Weil ihnen die Deutungshoheit über Zukunftsthemen abhandenkommt, versuchen führende Unionspolitiker die Grünen zu diskretitieren. Mitleiderregend!

Markus Söder (CSU) über die Grünen: auf dem Deutschlandtag der Jungen Union am 12. Oktober Foto: Harald Tittel/dpa

D er deutsche Konservatismus gibt im Moment ein jämmerliches Bild ab. Stellte Franz Josef Strauß seinerzeit fest, konservativ sein heiße, „an der Spitze des Fortschritts“ zu marschieren, vergraben sich seine Parteifreunde heute tief im vergangenen Jahrhundert. Der klimapolitischen Herausforderung begegnen führende Unionspolitiker mit einer Ignoranz, die an Realitätsverweigerung grenzt.

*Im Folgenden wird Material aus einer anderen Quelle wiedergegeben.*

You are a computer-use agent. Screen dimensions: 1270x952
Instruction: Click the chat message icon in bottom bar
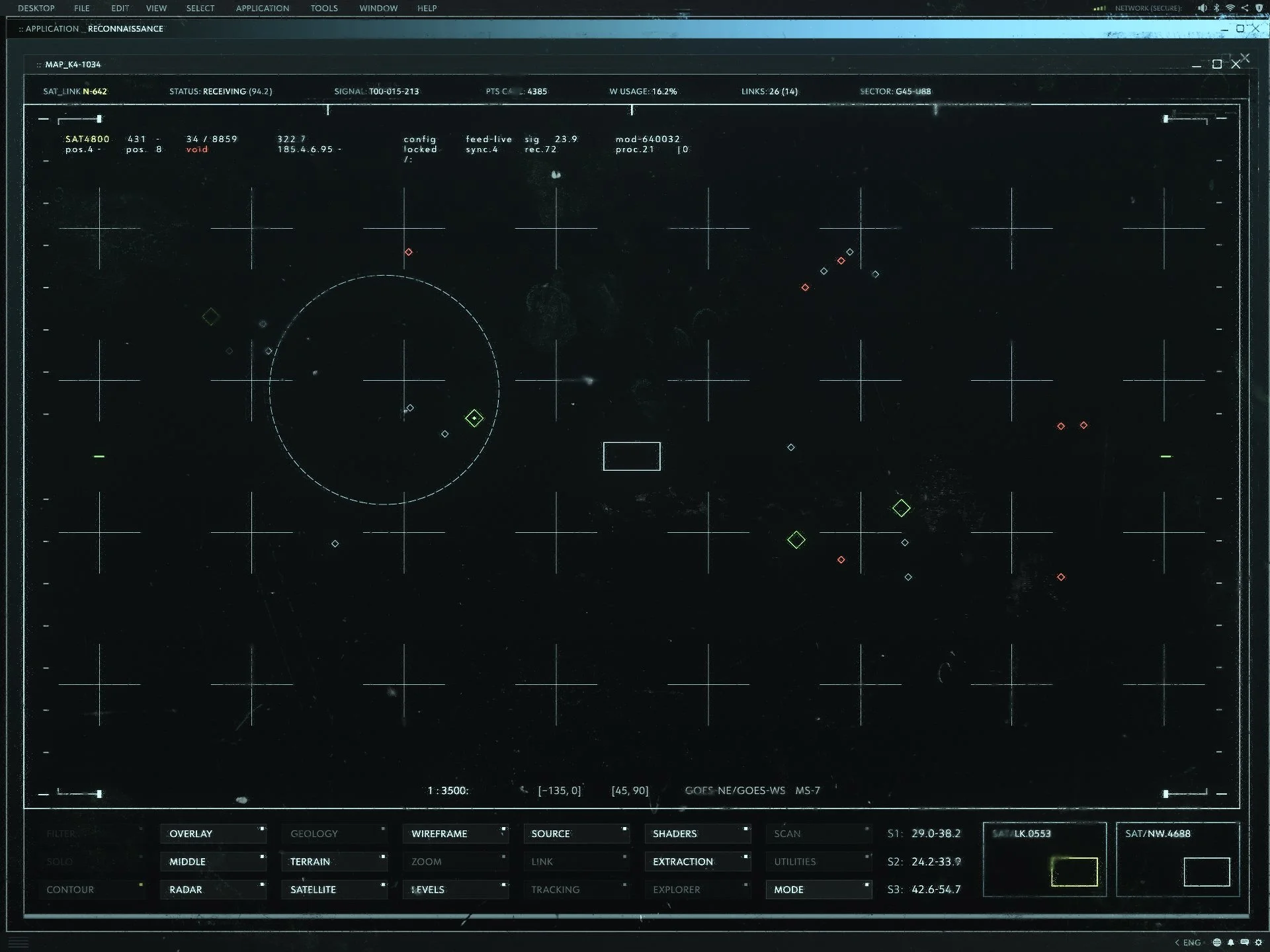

Ein aktuelles Beispiel liefert CSU-Chef Markus Söder in einem Spiegel-Interview, in dem er sich in bester Rote-Socken-Manier an den Grünen abarbeitet. Jene, tönt Söder, forderten „ein sofortiges Heizungsverbot“, Fleisch- und Flugverbote und wollten 5 Euro pro Liter Benzin. Nichts davon ist wahr. Die Grünen möchten den Einbau neuer Ölheizungen unterbinden, alle alten dürften natürlich weiter betrieben werden. Eine CO2-Steuer von 40 Euro pro Tonne, die die Grünen vorschlagen, würde den Sprit nur im Cent-Bereich verteuern. Und Robert Habeck käme nicht mal im Traum darauf, den Deutschen ihr Schnitzel verbieten zu wollen.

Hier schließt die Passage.